■ **Exercise requirements**
Write out the data once more, exactly as it reads.

■ **Available data**
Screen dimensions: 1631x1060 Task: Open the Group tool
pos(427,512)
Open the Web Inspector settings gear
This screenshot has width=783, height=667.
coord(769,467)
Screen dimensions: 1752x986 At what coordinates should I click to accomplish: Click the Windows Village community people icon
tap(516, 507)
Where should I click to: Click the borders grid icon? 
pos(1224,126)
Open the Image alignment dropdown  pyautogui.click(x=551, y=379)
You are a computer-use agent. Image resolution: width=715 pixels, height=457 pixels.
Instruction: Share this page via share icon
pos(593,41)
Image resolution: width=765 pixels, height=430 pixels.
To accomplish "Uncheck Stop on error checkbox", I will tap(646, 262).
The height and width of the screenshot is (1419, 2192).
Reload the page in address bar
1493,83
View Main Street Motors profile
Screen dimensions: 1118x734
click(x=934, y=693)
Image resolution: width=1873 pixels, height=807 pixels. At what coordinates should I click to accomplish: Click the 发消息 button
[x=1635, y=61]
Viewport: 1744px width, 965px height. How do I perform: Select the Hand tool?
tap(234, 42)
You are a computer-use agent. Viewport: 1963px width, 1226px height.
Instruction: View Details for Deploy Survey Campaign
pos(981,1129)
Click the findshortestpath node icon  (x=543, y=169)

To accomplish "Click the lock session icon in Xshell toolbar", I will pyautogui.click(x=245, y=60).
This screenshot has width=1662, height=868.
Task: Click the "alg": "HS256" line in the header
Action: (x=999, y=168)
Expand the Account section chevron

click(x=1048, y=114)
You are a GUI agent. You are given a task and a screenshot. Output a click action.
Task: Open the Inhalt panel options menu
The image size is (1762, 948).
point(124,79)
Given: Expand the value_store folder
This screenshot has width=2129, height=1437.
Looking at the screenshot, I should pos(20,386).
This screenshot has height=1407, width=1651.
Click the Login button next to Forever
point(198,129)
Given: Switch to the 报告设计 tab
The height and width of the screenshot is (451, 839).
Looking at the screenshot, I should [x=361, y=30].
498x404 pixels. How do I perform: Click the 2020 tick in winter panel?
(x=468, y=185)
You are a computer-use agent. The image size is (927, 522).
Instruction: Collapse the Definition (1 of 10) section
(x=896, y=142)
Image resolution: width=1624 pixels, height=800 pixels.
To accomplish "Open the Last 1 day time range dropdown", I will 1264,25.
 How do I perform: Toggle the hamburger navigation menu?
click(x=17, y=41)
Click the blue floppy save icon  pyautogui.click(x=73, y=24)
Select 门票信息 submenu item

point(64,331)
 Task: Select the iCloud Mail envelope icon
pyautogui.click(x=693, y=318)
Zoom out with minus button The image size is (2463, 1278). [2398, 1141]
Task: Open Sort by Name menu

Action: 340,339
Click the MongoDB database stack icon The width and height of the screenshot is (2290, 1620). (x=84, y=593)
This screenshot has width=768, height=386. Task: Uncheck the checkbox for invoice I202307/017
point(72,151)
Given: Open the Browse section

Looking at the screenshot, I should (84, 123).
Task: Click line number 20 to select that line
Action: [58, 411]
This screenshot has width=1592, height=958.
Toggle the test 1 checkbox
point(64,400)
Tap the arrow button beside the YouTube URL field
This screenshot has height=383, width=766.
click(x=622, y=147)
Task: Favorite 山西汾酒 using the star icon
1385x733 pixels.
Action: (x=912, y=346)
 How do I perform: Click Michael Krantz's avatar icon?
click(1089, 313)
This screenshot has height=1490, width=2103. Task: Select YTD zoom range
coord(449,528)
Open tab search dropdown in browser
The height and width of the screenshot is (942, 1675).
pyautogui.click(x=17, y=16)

■ **Task answer**
Screen dimensions: 1631x1060 Task: Open the Group tool
pos(427,512)
Open the Web Inspector settings gear
This screenshot has width=783, height=667.
coord(769,467)
Screen dimensions: 1752x986 At what coordinates should I click to accomplish: Click the Windows Village community people icon
tap(516, 507)
Where should I click to: Click the borders grid icon? 
pos(1224,126)
Open the Image alignment dropdown  pyautogui.click(x=551, y=379)
You are a computer-use agent. Image resolution: width=715 pixels, height=457 pixels.
Instruction: Share this page via share icon
pos(593,41)
Image resolution: width=765 pixels, height=430 pixels.
To accomplish "Uncheck Stop on error checkbox", I will tap(646, 262).
The height and width of the screenshot is (1419, 2192).
Reload the page in address bar
1493,83
View Main Street Motors profile
Screen dimensions: 1118x734
click(x=934, y=693)
Image resolution: width=1873 pixels, height=807 pixels. At what coordinates should I click to accomplish: Click the 发消息 button
[x=1635, y=61]
Viewport: 1744px width, 965px height. How do I perform: Select the Hand tool?
tap(234, 42)
You are a computer-use agent. Viewport: 1963px width, 1226px height.
Instruction: View Details for Deploy Survey Campaign
pos(981,1129)
Click the findshortestpath node icon  (x=543, y=169)

To accomplish "Click the lock session icon in Xshell toolbar", I will pyautogui.click(x=245, y=60).
This screenshot has width=1662, height=868.
Task: Click the "alg": "HS256" line in the header
Action: (x=999, y=168)
Expand the Account section chevron

click(x=1048, y=114)
You are a GUI agent. You are given a task and a screenshot. Output a click action.
Task: Open the Inhalt panel options menu
The image size is (1762, 948).
point(124,79)
Given: Expand the value_store folder
This screenshot has width=2129, height=1437.
Looking at the screenshot, I should pos(20,386).
This screenshot has height=1407, width=1651.
Click the Login button next to Forever
point(198,129)
Given: Switch to the 报告设计 tab
The height and width of the screenshot is (451, 839).
Looking at the screenshot, I should [x=361, y=30].
498x404 pixels. How do I perform: Click the 2020 tick in winter panel?
(x=468, y=185)
You are a computer-use agent. The image size is (927, 522).
Instruction: Collapse the Definition (1 of 10) section
(x=896, y=142)
Image resolution: width=1624 pixels, height=800 pixels.
To accomplish "Open the Last 1 day time range dropdown", I will 1264,25.
 How do I perform: Toggle the hamburger navigation menu?
click(x=17, y=41)
Click the blue floppy save icon  pyautogui.click(x=73, y=24)
Select 门票信息 submenu item

point(64,331)
 Task: Select the iCloud Mail envelope icon
pyautogui.click(x=693, y=318)
Zoom out with minus button The image size is (2463, 1278). [2398, 1141]
Task: Open Sort by Name menu

Action: 340,339
Click the MongoDB database stack icon The width and height of the screenshot is (2290, 1620). (x=84, y=593)
This screenshot has width=768, height=386. Task: Uncheck the checkbox for invoice I202307/017
point(72,151)
Given: Open the Browse section

Looking at the screenshot, I should (84, 123).
Task: Click line number 20 to select that line
Action: [58, 411]
This screenshot has width=1592, height=958.
Toggle the test 1 checkbox
point(64,400)
Tap the arrow button beside the YouTube URL field
This screenshot has height=383, width=766.
click(x=622, y=147)
Task: Favorite 山西汾酒 using the star icon
1385x733 pixels.
Action: (x=912, y=346)
 How do I perform: Click Michael Krantz's avatar icon?
click(1089, 313)
This screenshot has height=1490, width=2103. Task: Select YTD zoom range
coord(449,528)
Open tab search dropdown in browser
The height and width of the screenshot is (942, 1675).
pyautogui.click(x=17, y=16)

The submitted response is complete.